Requirement: Rewrite every one of these lines, substituting "Display size" for each occurrence of "Screen dimensions" and leaving everything else unchanged.

Exercise input:

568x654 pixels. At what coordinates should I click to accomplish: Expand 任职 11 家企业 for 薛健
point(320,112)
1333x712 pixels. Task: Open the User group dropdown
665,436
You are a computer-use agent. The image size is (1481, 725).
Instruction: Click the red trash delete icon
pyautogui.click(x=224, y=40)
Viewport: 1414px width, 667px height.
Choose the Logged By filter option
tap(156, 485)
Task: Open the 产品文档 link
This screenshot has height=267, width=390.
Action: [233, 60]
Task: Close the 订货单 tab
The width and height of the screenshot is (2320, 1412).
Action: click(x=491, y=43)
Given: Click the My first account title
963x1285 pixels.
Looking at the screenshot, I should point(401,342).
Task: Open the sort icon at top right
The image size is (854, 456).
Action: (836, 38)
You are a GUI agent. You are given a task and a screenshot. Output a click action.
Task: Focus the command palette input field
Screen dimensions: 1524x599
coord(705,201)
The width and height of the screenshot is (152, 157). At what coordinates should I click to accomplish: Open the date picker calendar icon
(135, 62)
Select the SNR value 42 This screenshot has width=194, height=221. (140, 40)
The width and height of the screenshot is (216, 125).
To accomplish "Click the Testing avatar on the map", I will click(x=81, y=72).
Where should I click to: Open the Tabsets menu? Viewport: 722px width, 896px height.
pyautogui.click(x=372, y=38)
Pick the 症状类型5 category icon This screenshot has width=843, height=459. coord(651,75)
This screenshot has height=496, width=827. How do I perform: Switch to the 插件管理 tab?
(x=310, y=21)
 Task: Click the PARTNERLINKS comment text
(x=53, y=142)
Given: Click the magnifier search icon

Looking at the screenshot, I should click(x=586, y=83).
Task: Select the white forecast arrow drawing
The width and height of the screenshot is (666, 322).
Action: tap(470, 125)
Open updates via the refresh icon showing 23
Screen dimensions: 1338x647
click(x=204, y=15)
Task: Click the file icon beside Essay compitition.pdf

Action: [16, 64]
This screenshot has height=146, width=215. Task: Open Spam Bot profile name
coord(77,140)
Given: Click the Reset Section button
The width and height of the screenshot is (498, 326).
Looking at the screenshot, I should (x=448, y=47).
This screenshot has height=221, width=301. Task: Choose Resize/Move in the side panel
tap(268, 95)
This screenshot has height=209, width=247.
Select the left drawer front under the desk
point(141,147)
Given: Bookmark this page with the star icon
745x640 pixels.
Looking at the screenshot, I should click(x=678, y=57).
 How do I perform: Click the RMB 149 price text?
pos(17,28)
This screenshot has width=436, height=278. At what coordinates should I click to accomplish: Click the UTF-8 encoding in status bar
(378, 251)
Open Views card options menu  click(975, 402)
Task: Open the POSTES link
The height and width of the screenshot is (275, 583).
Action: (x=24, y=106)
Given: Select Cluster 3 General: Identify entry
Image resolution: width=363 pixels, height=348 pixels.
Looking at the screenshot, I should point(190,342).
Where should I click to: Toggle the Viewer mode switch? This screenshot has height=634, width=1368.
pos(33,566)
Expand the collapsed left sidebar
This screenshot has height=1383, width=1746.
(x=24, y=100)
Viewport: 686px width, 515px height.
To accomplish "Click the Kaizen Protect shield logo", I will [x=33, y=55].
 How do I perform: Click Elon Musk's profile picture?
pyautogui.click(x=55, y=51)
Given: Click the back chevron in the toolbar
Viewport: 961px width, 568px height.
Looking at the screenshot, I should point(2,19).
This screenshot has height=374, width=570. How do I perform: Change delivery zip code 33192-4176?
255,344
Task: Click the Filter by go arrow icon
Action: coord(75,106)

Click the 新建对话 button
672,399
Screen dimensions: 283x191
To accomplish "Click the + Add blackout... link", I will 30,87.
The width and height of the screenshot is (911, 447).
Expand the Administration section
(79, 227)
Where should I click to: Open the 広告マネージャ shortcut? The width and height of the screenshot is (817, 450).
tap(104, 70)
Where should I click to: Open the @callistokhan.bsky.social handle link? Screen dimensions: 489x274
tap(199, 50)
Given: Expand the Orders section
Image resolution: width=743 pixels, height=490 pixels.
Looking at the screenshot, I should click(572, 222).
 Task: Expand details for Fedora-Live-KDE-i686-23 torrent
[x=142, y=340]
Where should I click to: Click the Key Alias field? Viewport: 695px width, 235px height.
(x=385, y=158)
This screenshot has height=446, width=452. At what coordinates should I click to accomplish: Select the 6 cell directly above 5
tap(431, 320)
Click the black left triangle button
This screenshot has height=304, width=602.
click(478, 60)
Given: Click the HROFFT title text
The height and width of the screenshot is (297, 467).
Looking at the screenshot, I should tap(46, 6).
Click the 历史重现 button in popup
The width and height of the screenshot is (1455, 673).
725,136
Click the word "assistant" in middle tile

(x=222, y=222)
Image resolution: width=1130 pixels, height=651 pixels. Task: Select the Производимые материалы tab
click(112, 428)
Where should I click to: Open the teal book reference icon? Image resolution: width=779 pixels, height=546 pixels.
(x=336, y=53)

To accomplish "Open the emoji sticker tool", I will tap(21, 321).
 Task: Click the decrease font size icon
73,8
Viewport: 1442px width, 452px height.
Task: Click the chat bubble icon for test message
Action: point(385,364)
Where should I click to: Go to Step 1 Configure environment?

The result:
568x654 pixels. At what coordinates should I click to accomplish: Expand 任职 11 家企业 for 薛健
point(320,112)
1333x712 pixels. Task: Open the User group dropdown
665,436
You are a computer-use agent. The image size is (1481, 725).
Instruction: Click the red trash delete icon
pyautogui.click(x=224, y=40)
Viewport: 1414px width, 667px height.
Choose the Logged By filter option
tap(156, 485)
Task: Open the 产品文档 link
This screenshot has height=267, width=390.
Action: [233, 60]
Task: Close the 订货单 tab
The width and height of the screenshot is (2320, 1412).
Action: click(x=491, y=43)
Given: Click the My first account title
963x1285 pixels.
Looking at the screenshot, I should point(401,342).
Task: Open the sort icon at top right
The image size is (854, 456).
Action: (836, 38)
You are a GUI agent. You are given a task and a screenshot. Output a click action.
Task: Focus the command palette input field
Display size: 1524x599
coord(705,201)
The width and height of the screenshot is (152, 157). At what coordinates should I click to accomplish: Open the date picker calendar icon
(135, 62)
Select the SNR value 42 This screenshot has width=194, height=221. (140, 40)
The width and height of the screenshot is (216, 125).
To accomplish "Click the Testing avatar on the map", I will click(x=81, y=72).
Where should I click to: Open the Tabsets menu? Viewport: 722px width, 896px height.
pyautogui.click(x=372, y=38)
Pick the 症状类型5 category icon This screenshot has width=843, height=459. coord(651,75)
This screenshot has height=496, width=827. How do I perform: Switch to the 插件管理 tab?
(x=310, y=21)
 Task: Click the PARTNERLINKS comment text
(x=53, y=142)
Given: Click the magnifier search icon

Looking at the screenshot, I should click(x=586, y=83).
Task: Select the white forecast arrow drawing
The width and height of the screenshot is (666, 322).
Action: tap(470, 125)
Open updates via the refresh icon showing 23
Display size: 1338x647
click(x=204, y=15)
Task: Click the file icon beside Essay compitition.pdf

Action: [16, 64]
This screenshot has height=146, width=215. Task: Open Spam Bot profile name
coord(77,140)
Given: Click the Reset Section button
The width and height of the screenshot is (498, 326).
Looking at the screenshot, I should (x=448, y=47).
This screenshot has height=221, width=301. Task: Choose Resize/Move in the side panel
tap(268, 95)
This screenshot has height=209, width=247.
Select the left drawer front under the desk
point(141,147)
Given: Bookmark this page with the star icon
745x640 pixels.
Looking at the screenshot, I should click(x=678, y=57).
 How do I perform: Click the RMB 149 price text?
pos(17,28)
This screenshot has width=436, height=278. At what coordinates should I click to accomplish: Click the UTF-8 encoding in status bar
(378, 251)
Open Views card options menu  click(975, 402)
Task: Open the POSTES link
The height and width of the screenshot is (275, 583).
Action: (x=24, y=106)
Given: Select Cluster 3 General: Identify entry
Image resolution: width=363 pixels, height=348 pixels.
Looking at the screenshot, I should point(190,342).
Where should I click to: Toggle the Viewer mode switch? This screenshot has height=634, width=1368.
pos(33,566)
Expand the collapsed left sidebar
This screenshot has height=1383, width=1746.
(x=24, y=100)
Viewport: 686px width, 515px height.
To accomplish "Click the Kaizen Protect shield logo", I will [x=33, y=55].
 How do I perform: Click Elon Musk's profile picture?
pyautogui.click(x=55, y=51)
Given: Click the back chevron in the toolbar
Viewport: 961px width, 568px height.
Looking at the screenshot, I should point(2,19).
This screenshot has height=374, width=570. How do I perform: Change delivery zip code 33192-4176?
255,344
Task: Click the Filter by go arrow icon
Action: coord(75,106)

Click the 新建对话 button
672,399
Display size: 283x191
To accomplish "Click the + Add blackout... link", I will 30,87.
The width and height of the screenshot is (911, 447).
Expand the Administration section
(79, 227)
Where should I click to: Open the 広告マネージャ shortcut? The width and height of the screenshot is (817, 450).
tap(104, 70)
Where should I click to: Open the @callistokhan.bsky.social handle link? Display size: 489x274
tap(199, 50)
Given: Expand the Orders section
Image resolution: width=743 pixels, height=490 pixels.
Looking at the screenshot, I should click(572, 222).
 Task: Expand details for Fedora-Live-KDE-i686-23 torrent
[x=142, y=340]
Where should I click to: Click the Key Alias field? Viewport: 695px width, 235px height.
(x=385, y=158)
This screenshot has height=446, width=452. At what coordinates should I click to accomplish: Select the 6 cell directly above 5
tap(431, 320)
Click the black left triangle button
This screenshot has height=304, width=602.
click(478, 60)
Given: Click the HROFFT title text
The height and width of the screenshot is (297, 467).
Looking at the screenshot, I should tap(46, 6).
Click the 历史重现 button in popup
The width and height of the screenshot is (1455, 673).
725,136
Click the word "assistant" in middle tile

(x=222, y=222)
Image resolution: width=1130 pixels, height=651 pixels. Task: Select the Производимые материалы tab
click(112, 428)
Where should I click to: Open the teal book reference icon? Image resolution: width=779 pixels, height=546 pixels.
(x=336, y=53)

To accomplish "Open the emoji sticker tool", I will tap(21, 321).
 Task: Click the decrease font size icon
73,8
Viewport: 1442px width, 452px height.
Task: Click the chat bubble icon for test message
Action: point(385,364)
Where should I click to: Go to Step 1 Configure environment?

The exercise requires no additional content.